There is something uniquely special about this kind of work, these private words and sentences that might mean nothing to everyone else, but mean the most to you. If I were to pick any of my works that defined me, I’m sure it would be one of those.
Unfortunately, since I am nothing in my soul if not terribly dramatic, I’ve always viewed my writing as a sort of tragedy. I go through life wondering how I can turn it into something to be consumed, to be watched. I rewrite every second of my life into a scene from a short story, into a poem, into a script I will never actually create.
Maybe this the curse of being a writer, of being an artist, of being someone who creates. (I do believe, quite firmly, that everyone on this earth is someone who creates, even if they don’t title themselves as such, but I digress.). We are all destined to be consumed, because we put all of ourselves into our art, and what do we do with that art?
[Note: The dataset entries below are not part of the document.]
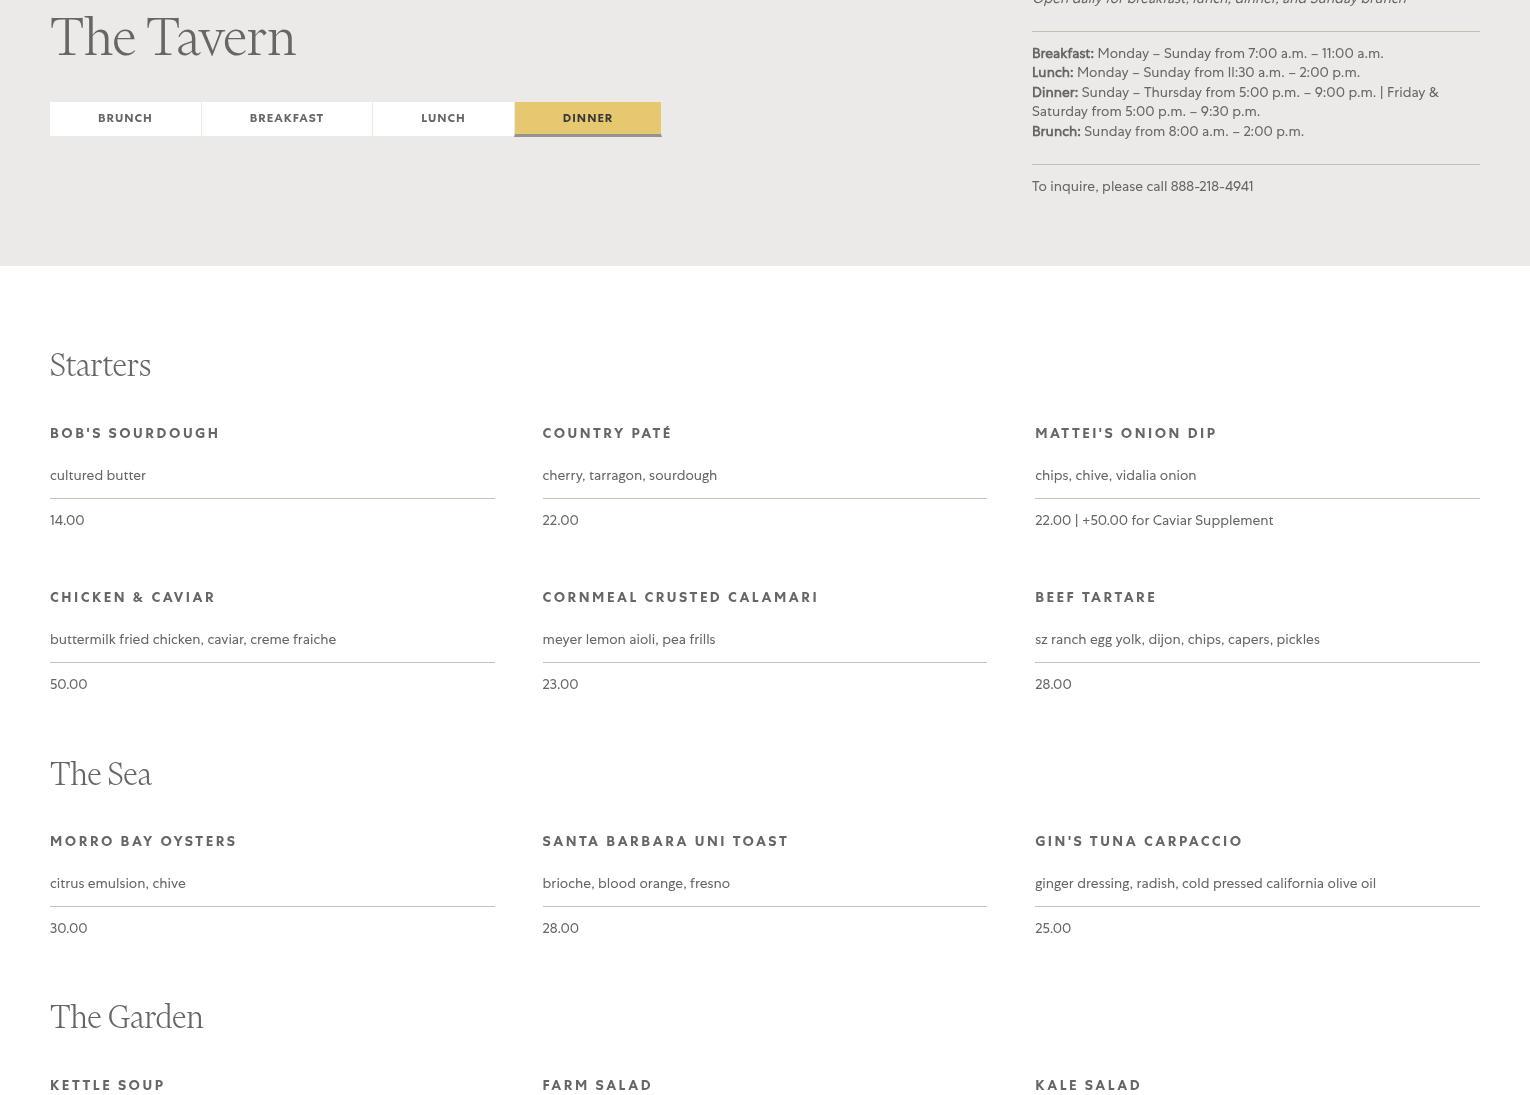Select the Lunch menu tab
The height and width of the screenshot is (1095, 1530).
tap(443, 118)
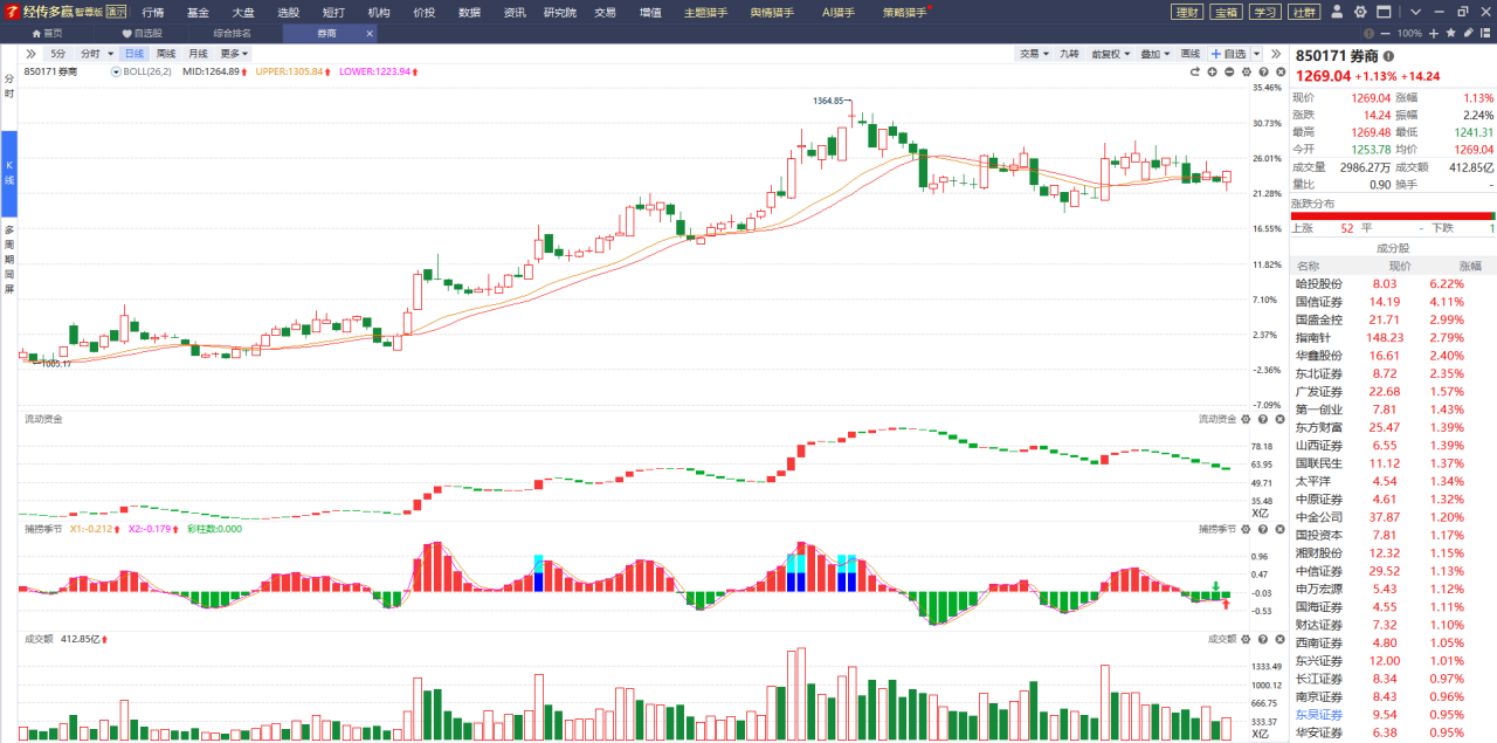Click the user account icon in title bar
The height and width of the screenshot is (743, 1497).
(x=1336, y=12)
Most of the time, we give it to someone else.
Our still beating hearts are handed bloody to the next critical eye, our skin peeled back to reveal the skeleton below, or however the metaphor goes. Someone is always waiting to criticize, to investigate, to dig deeper and watch as we shrivel beneath their curious eye.
Maybe it’s just my anxiety, or maybe it’s just me as a whole, but I have always been incredibly aware of who I am around other people and how they could be viewing me, and I think my writing plays a huge part in that. Perhaps it’s how I analyze someone else’s behavior to see if they really do like me or not, or perhaps it’s how I feel like I have to know everything about someone, their innermost secrets and all, to even consider them a friend.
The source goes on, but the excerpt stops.